Sofi Chamath Palihapitiyabursztynskycnbc: On Wednesday the FCC chairman Ajit Pai announced that he would not be moving forward with any rule-making on Section 230 and that he would not “second-guess” Facebook and Twitter’s decision to bar President Donald Trump from posting. This is significant because previously, these two platforms had agreed to comply with the FCC’s request for information in order to ascertain whether Section 230 allowed them to block certain content without violating the First Amendment.
There are two aspects of Section 230 that are important for the rest of this article. One is that according to the statute, an intermediary can’t be held liable for messages sent by third-parties. (The case was about an ISP blocking a website, and it’s established law.) But Section 230 also allows intermediaries to filter their own traffic. There is no law on the books that prevents Facebook from blocking a controversial website and then blaming an anti-censorship filter (e.g. Comodo) for the problem.
This is a big problem, because we don’t know if Facebook could effectively block Trump’s posts, but we do know it can’t easily be manipulated by an anti-censorship filter. Both the content and the comments on this article were written by my colleagues at the Media Freedom Foundation (MFF) and are available here.

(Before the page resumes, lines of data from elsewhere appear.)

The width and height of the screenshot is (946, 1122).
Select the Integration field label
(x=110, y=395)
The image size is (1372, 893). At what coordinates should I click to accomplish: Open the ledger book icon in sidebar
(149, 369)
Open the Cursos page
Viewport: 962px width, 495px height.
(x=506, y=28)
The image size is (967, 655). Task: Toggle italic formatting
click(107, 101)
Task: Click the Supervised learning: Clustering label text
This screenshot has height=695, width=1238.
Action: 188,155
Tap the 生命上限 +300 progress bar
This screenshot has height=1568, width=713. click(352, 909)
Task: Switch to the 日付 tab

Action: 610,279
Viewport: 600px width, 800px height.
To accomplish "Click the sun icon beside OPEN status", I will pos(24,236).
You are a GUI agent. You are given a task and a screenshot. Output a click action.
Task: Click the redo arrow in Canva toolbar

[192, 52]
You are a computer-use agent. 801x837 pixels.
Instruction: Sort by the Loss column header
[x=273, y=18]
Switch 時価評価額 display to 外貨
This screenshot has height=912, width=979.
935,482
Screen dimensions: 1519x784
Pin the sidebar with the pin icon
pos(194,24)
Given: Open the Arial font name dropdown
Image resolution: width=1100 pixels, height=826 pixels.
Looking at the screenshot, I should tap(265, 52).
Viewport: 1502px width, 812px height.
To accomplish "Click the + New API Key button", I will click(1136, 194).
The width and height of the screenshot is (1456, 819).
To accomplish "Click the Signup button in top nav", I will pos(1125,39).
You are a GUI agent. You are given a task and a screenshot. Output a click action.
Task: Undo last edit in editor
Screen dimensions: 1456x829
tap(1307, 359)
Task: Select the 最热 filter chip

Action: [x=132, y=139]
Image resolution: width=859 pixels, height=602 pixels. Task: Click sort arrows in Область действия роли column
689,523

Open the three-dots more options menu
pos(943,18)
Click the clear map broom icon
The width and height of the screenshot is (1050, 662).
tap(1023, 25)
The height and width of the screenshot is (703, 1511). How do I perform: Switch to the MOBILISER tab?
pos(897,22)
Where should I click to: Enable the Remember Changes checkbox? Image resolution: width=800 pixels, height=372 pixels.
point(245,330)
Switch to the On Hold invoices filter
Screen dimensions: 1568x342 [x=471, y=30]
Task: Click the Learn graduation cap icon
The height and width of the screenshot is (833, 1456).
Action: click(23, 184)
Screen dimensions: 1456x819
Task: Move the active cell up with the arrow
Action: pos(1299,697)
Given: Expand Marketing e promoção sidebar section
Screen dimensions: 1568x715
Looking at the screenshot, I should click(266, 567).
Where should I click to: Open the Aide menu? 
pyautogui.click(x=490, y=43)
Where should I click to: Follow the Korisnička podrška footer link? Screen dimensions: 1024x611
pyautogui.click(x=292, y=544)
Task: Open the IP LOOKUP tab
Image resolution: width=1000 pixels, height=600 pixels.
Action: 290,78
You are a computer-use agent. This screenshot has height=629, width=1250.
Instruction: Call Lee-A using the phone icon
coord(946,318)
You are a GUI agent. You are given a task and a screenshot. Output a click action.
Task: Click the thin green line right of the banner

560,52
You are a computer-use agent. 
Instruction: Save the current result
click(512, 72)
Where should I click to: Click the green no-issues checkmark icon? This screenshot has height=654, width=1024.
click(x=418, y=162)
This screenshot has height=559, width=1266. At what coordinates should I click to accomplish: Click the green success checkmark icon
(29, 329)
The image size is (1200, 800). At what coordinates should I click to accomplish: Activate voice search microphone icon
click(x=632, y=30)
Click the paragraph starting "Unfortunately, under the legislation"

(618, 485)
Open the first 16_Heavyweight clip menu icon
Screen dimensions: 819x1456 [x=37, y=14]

If you want to see a powerful example of how this could be abused, watch this video:
In other words, Section 230 leaves it up to Facebook and Twitter to decide who they allow on their platforms. If they decide to block Trump, then Facebook can’t blame an anti-censorship filter (especially if it already exists) for his tweets being censored. And Section 230 leaves it up to Facebook to determine which posts from Trump are “high-profile.” If he is promoting a new book, then these posts could be deemed high profile. But if all he does is propagate conspiracy theories, then such stories might not be deemed “high-profile” enough to warrant censorship.
(Side note: I also have a column coming out in the Lawfare blog tomorrow, but I need time to write it and have no idea if my editors will publish it. This analysis is the best I can do for now.)
In short, Internet platforms might want to be more careful about who they allow on their platforms and how they define “high-profile,” because through Section 230, their hands are tied when it comes to blocking Trump’s content.
Trump has utilized Section 230 to his advantage throughout his campaign and into his presidency. It was one of his main arguments against net neutrality—that platforms should not be regulated under Title II (the rules that apply to land-based phone companies). The logic was that without net neutrality, the government would not be able to stop Internet platforms from censoring him. This is how we got to the current situation where the president’s tweets are being censored by companies that they owe their very existence to Section 230.
(Side note: This analysis is part of an ongoing MFF project, which seeks to highlight how Section 230 has been utilized to reduce and eliminate protections for journalists over the past three years.)
And this week, he tweeted about this topic again. Here’s his tweet:
I am continuing to monitor the censorship of AMERICAN CITIZENS on social media platforms. This is the United States of America — and we have what’s known as FREEDOM OF SPEECH! We are monitoring and watching, closely!! — Donald J. Trump (@realDonaldTrump) May 3, 2018
But Pai sided with these corporations in an interview with Recode yesterday: “These are private companies,” he said. “And the First Amendment applies to them, too. We need to be respectful of that.”
What about the First Amendment? Can’t the government regulate outlets that it created (through Section 230) from censoring a high-profile American citizen? This is an open question and I don’t have a good answer, but I don’t think it’s permissible. After all, if these platforms block Trump, then they can’t blame an anti-censorship filter for their actions.